The clinical evaluation strategy is an essential step in any clinical evaluation. It is specific to each type of medical device and to each manufacturer.
This strategy must be defined right from the development stage of a medical device, as it can determine the feasibility of a project. Drawing up a “state of the art” report at the development stage of a device can help define this strategy, and in particular identify the elements to be evaluated during a clinical investigation prior to marketing. For example, for an implantable device, the literature is often rich in information that will help define the means of measuring claims:
- Clinical performance: fusion rate, recurrence rate, survival rate, angle measurement, rupture rate, etc.
- Clinical benefit: a reduction in pain using the VAS scale, an improvement in mobility and quality of life using the HHS scale, the MHQ questionnaire or the EuroQol; an improvement in function using the Crawford criteria, etc.
- Safety: with risks identified as being linked to the device or procedure.
It will also make it possible to assess the clinical evidence for the device under study, and to compare this evidence with current knowledge.

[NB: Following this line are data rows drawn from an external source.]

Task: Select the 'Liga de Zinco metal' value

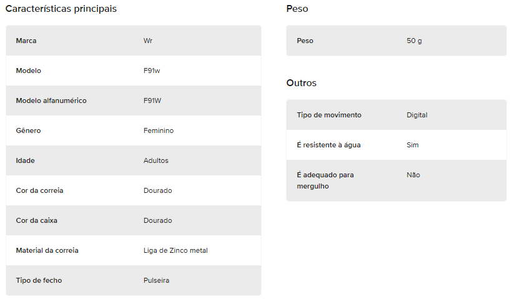Action: pyautogui.click(x=175, y=250)
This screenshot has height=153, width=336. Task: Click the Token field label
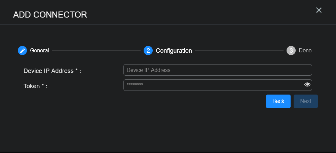[x=31, y=86]
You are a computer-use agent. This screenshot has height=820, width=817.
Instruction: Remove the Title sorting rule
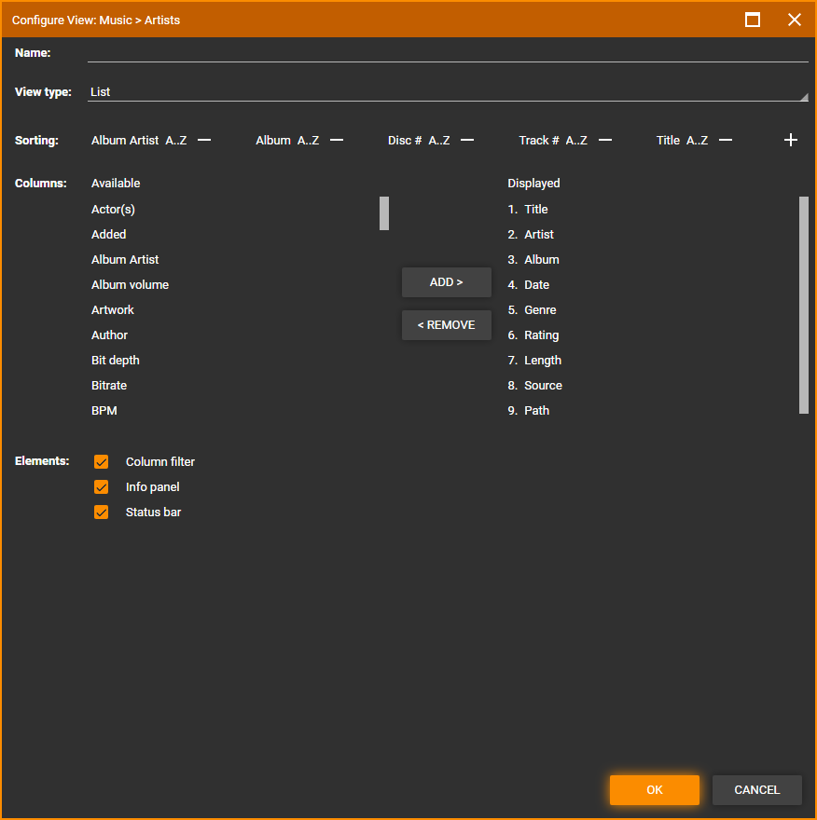click(726, 141)
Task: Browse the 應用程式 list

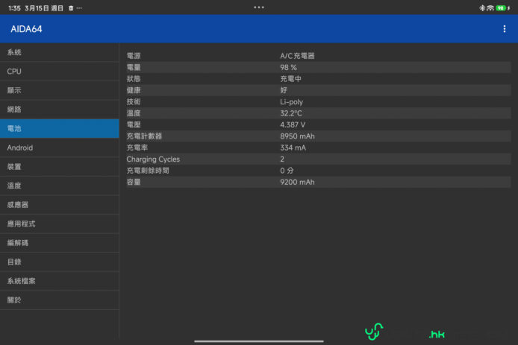Action: coord(59,224)
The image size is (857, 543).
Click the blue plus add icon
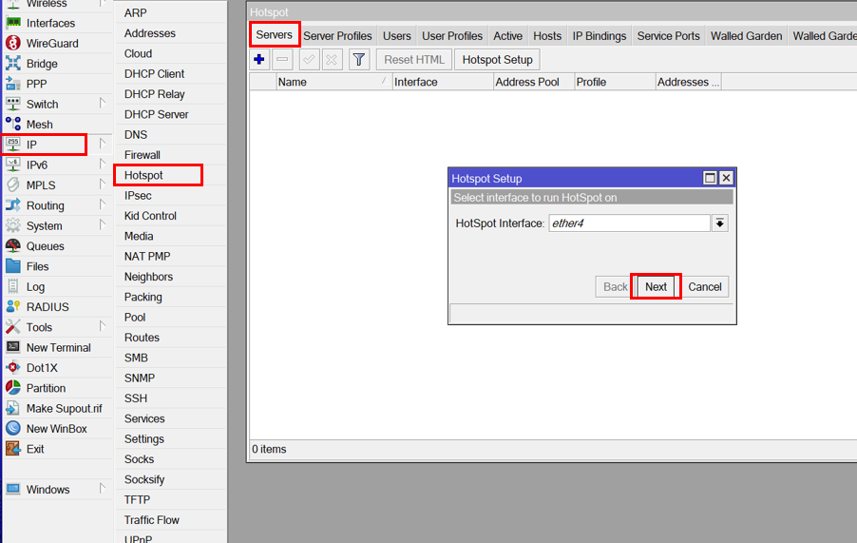tap(259, 60)
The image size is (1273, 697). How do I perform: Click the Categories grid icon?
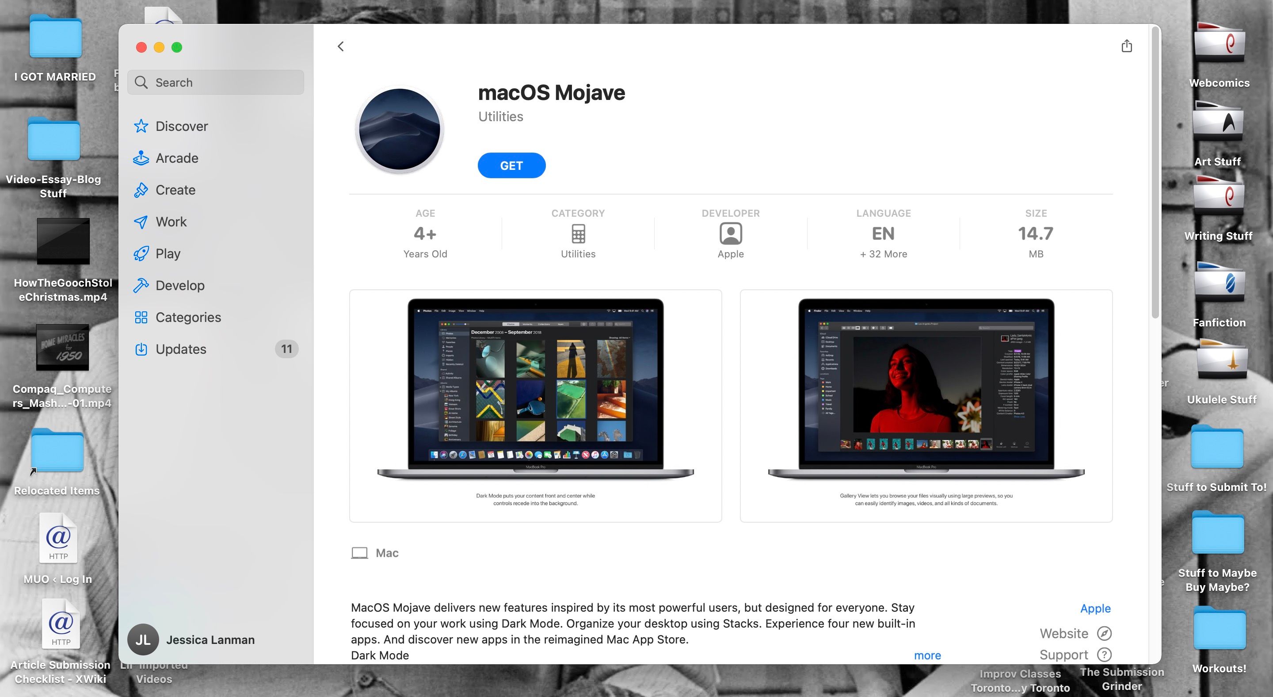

This confrontation of data may give rise to unanswered questions, which will need to be covered by the Post-Market Clinical Follow-up (PMCF) activity.

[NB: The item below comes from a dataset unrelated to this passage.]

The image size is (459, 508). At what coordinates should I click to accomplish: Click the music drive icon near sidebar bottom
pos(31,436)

The strategy will define the sources of potential clinical data to cover the claims:
- Clinical investigation(s) of the device concerned;
- Clinical investigation(s) or other studies cited in scientific publications of a device whose equivalence to the device concerned can be demonstrated;
- Reports in peer-reviewed scientific publications of any other clinical trials of the device concerned or of a device whose equivalence with the device concerned can be demonstrated;
- Clinically relevant information from post-marketing surveillance (PMS), in particular post-marketing clinical follow-up.

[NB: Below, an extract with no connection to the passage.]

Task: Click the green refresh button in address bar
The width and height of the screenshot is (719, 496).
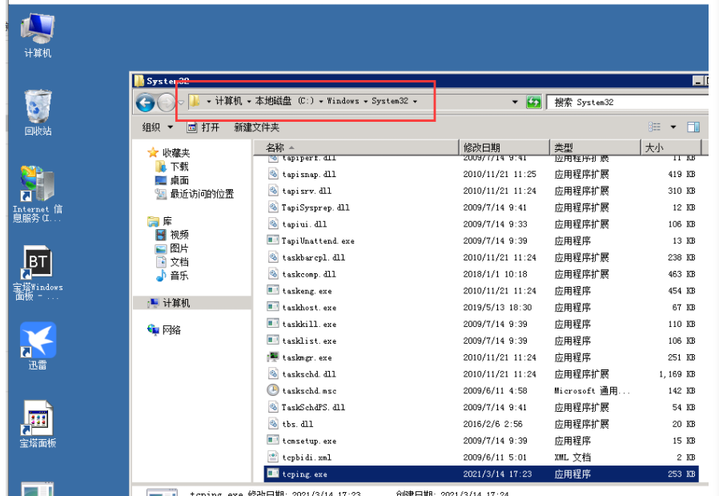Action: coord(532,103)

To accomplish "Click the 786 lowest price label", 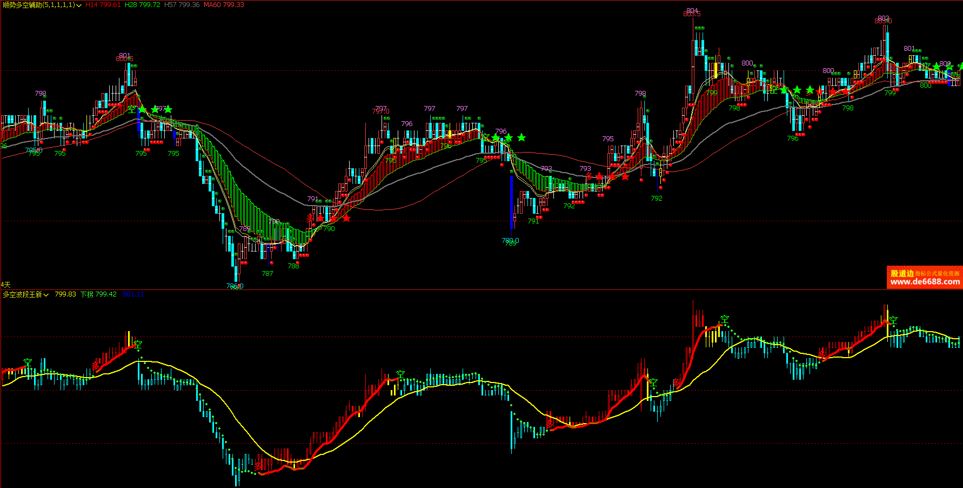I will pyautogui.click(x=235, y=286).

Like Directive 93/42/EC, Regulation 2017/745/EU allows the use of preclinical data, test bench results, performance tests, ergonomic tests when clinical data are not deemed relevant to assess the performance and safety of the medical device (paragraph 10, article 61). This means that certain devices will be able to rely on pre-clinical data to evaluate the device; these data will have to be confirmed during Post-Market Clinical Monitoring.
This strategy can be used in particular for software medical devices. At the algorithm validation stage, for example, depending on the software, the algorithm is often tested on pre-established databases of images, for example. This crucial stage in the development of the device can be carried over into the clinical evaluation, if claims and strategy allow.